CNN regularly welcomes members of the Donald Trump White House to appear on New Day, its morning show. When the administration sent word last Monday evening that White House adviser Sebastian Gorka was available the following morning to discuss the retaking of Mosul from ISIS, CNN producers readied the script. New Day co-anchor Alisyn Camerota handled the interview, and spent the first portion of the conversation on the scheduled topic. But when the discussion inevitably turned to Donald Trump Jr.’s recently revealed “I love it” e-mail to the Russian attorney, Gorka had his opening to change the topic. He made CNN, and its coverage of the Russia investigation, the story. Gorka scoffed at Camerota, deriding “the amount of time you spend in desperation on a topic that has plummeted you to 13th place in viewership ranking across America.”

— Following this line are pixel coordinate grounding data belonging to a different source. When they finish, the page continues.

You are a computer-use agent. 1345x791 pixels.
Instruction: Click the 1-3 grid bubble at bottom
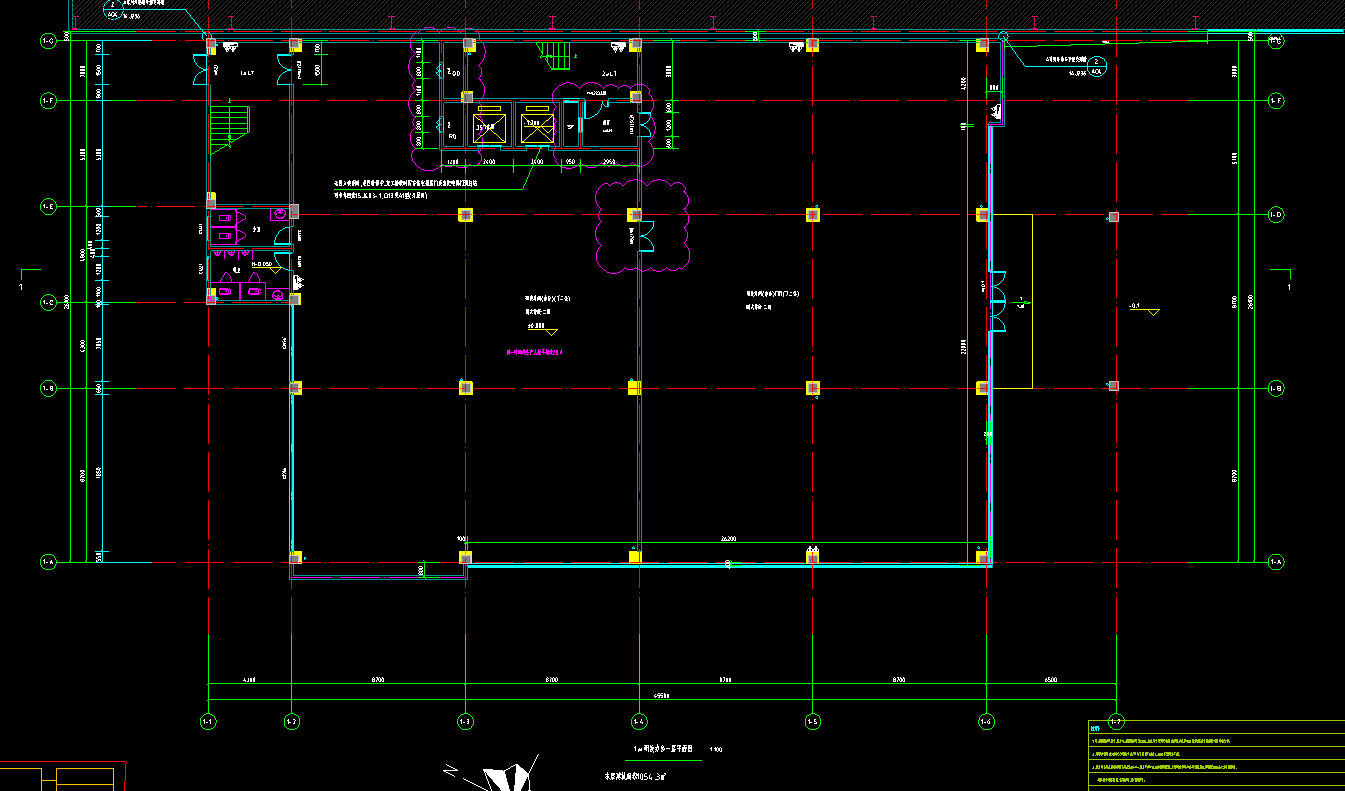465,720
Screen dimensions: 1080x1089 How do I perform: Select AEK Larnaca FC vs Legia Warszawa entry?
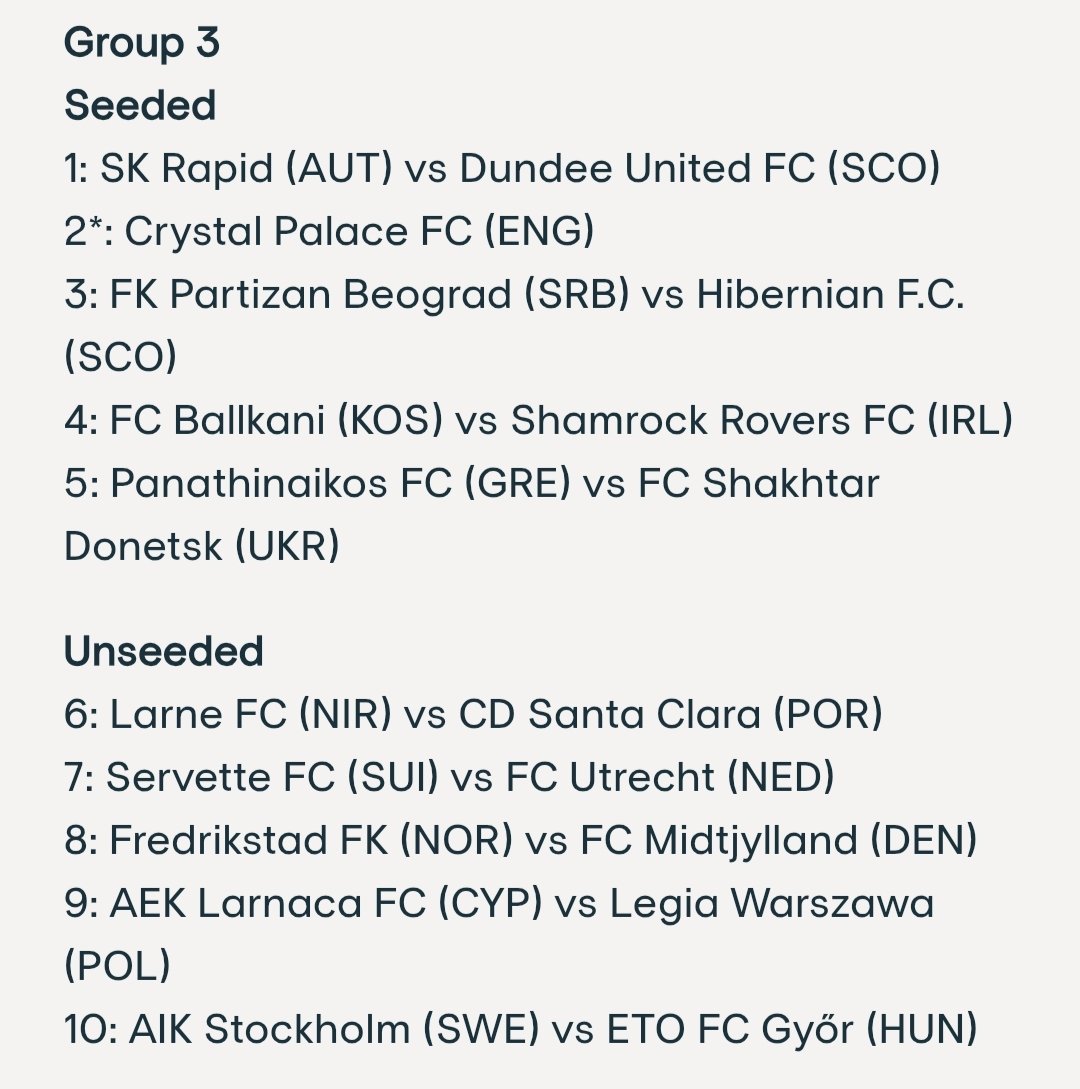point(499,935)
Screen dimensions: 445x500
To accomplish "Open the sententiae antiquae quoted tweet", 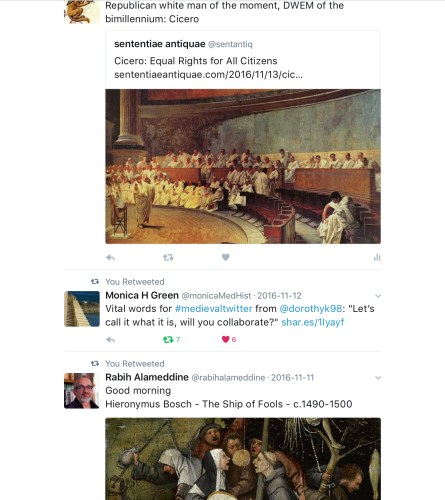I will [243, 60].
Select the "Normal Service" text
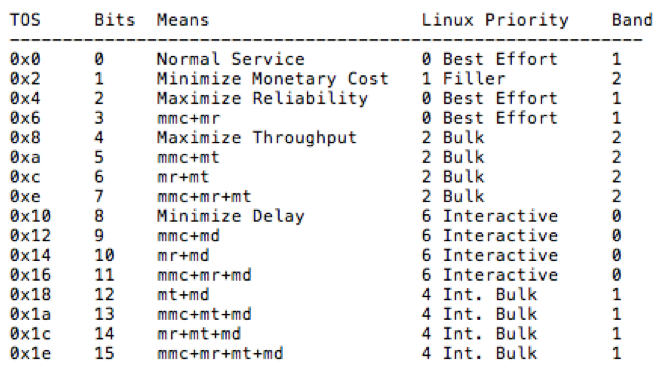The height and width of the screenshot is (379, 672). tap(231, 59)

“More people watch Nick at Night cartoons than CNN today,” Gorka continued, before suggesting that his appearance was revenge for a long, contentious interview the previous day between Camerota’s co-host Chris Cuomo and Kellyanne Conway. “They called us to offer that he come on the show,” Camerota told me, regarding her interaction with Gorka. “Why do they do that if he doesn’t think anyone watches us and that we don’t practice good journalism? It makes no sense.” The tactic nevertheless played very well with its most important audience. “Did you see Gorka?,” Trump reportedly told his advisers. “So great, I mean really, truly great.” It’s a tactic that CNN’s own anchors have grown accustomed to. “When the light goes on, to me, it’s like hearing the bell sound the beginning of a round,” Cuomo told me later. “When the show starts, it is ding ding ding, who is coming at me and with what kind of weapon today? Is it a personal insult? Is it questioning our reporting? Is it a false narrative? Is it whataboutism?”

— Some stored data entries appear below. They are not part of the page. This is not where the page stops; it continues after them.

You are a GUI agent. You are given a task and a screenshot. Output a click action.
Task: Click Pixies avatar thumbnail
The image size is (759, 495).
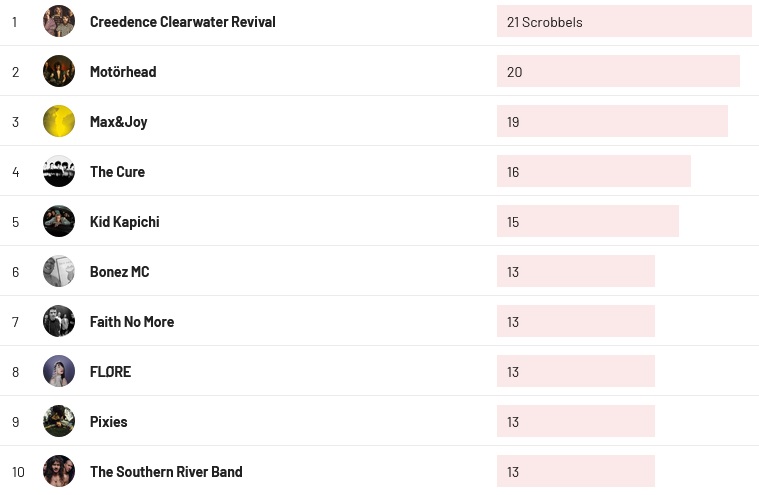(x=59, y=421)
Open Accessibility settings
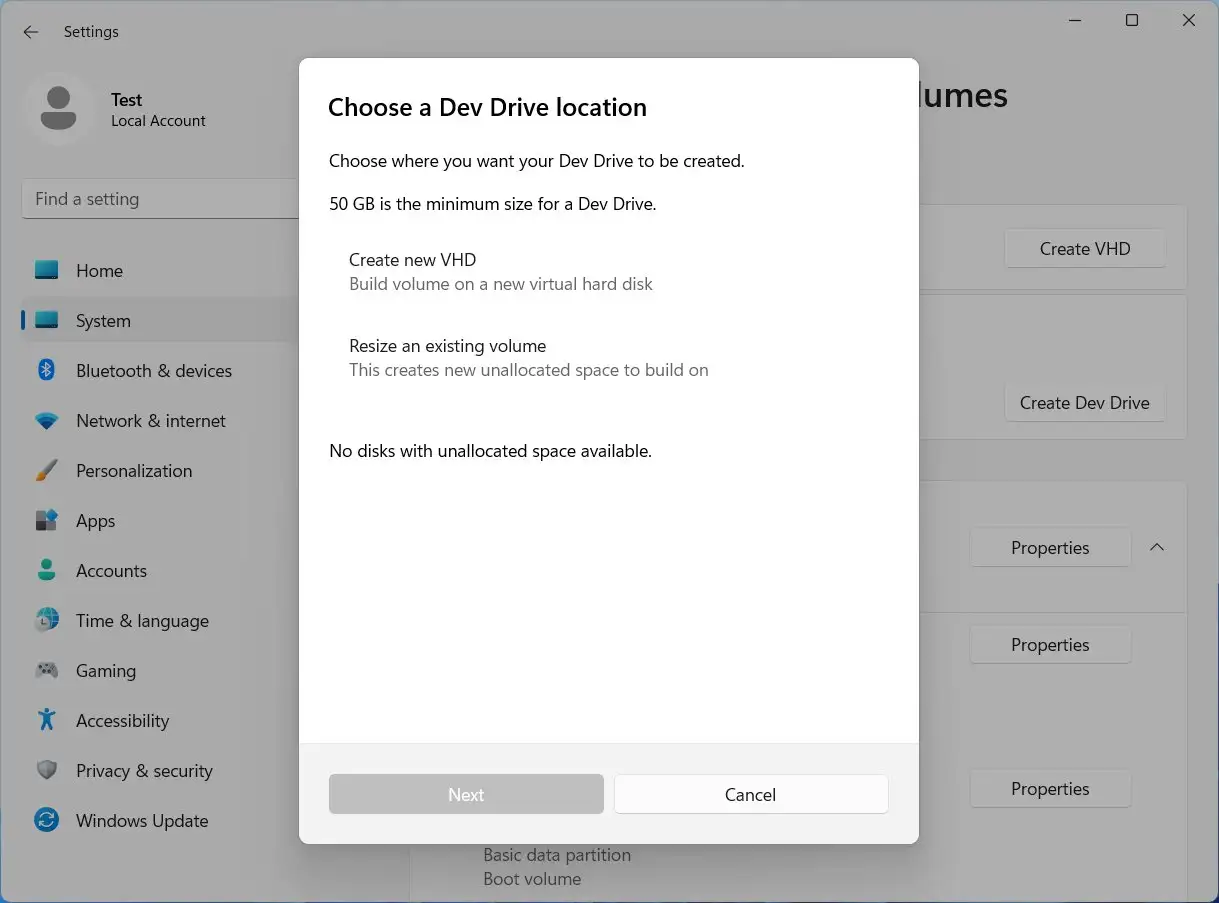 tap(123, 720)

This is the strange theater of Donald Trump’s battle with the media, often making for riveting television, and fantastic for ratings, but operating on multiple levels. It’s more than just theater, however, and CNN is at the center of it. The president has targeted the network more vocally than even The New York Times and The Washington Post, the outlets that have delivered the most harmful journalistic blows to his administration. Partly, this is because, with CNN, it’s personal. The network’s president Jeff Zucker greenlit the Apprentice back when he was running NBC, and the two were friendly before they found themselves as bitter adversaries after the election.

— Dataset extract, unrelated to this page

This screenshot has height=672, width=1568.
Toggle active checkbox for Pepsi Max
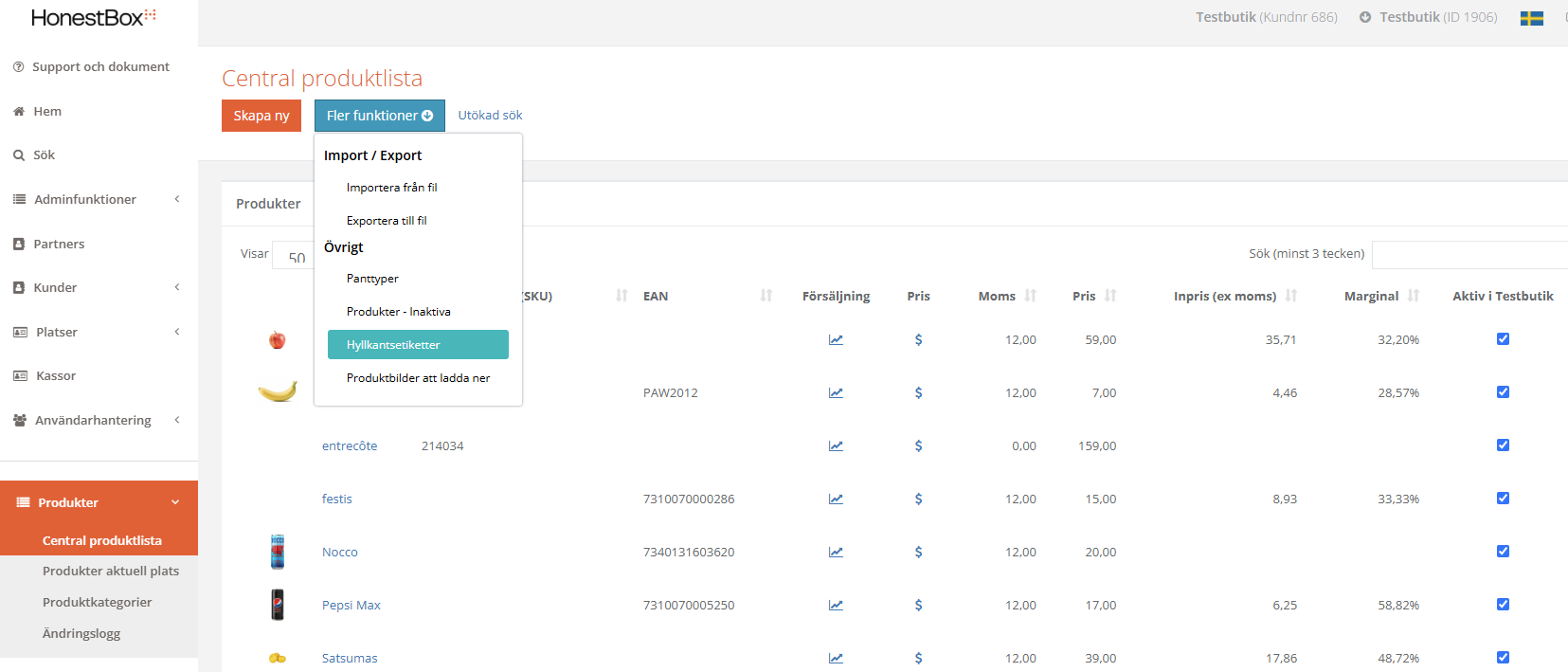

And for Zucker and CNN, the circus is already having dangerous consequences. Despite all his flaws and unpreparedness for office, Trump is good at one thing: throwing people off their game. His war with the media has kept him afloat politically while he and his family have been dogged by increasingly damaging information about their connections to Russia. As the Republicans’ latest stab at a health-care bill falters, and the Trump administration fails to rack up a single significant legislative achievement, the president has thrown much of his public commentary into trashing CNN. He rewards surrogates, such as Gorka and Conway, who denigrate CNN on its own airways, even as the network pays other Trump surrogates, such as Jeffrey Lord and Kayleigh McEnany, to defend the administration’s talking points. “He’s gone full war with the media, no doubt about that,” said one editor with close ties to the White House. “It is full-on full-scale warfare with CNN.”
The struggle is coming at a time when there are backstage pressures. Zucker’s bosses at Time Warner are now preparing to merge into telecom behemoth AT&T, a deal that requires regulatory approval from the Department of Justice, and a deal Trump has said he doesn’t like.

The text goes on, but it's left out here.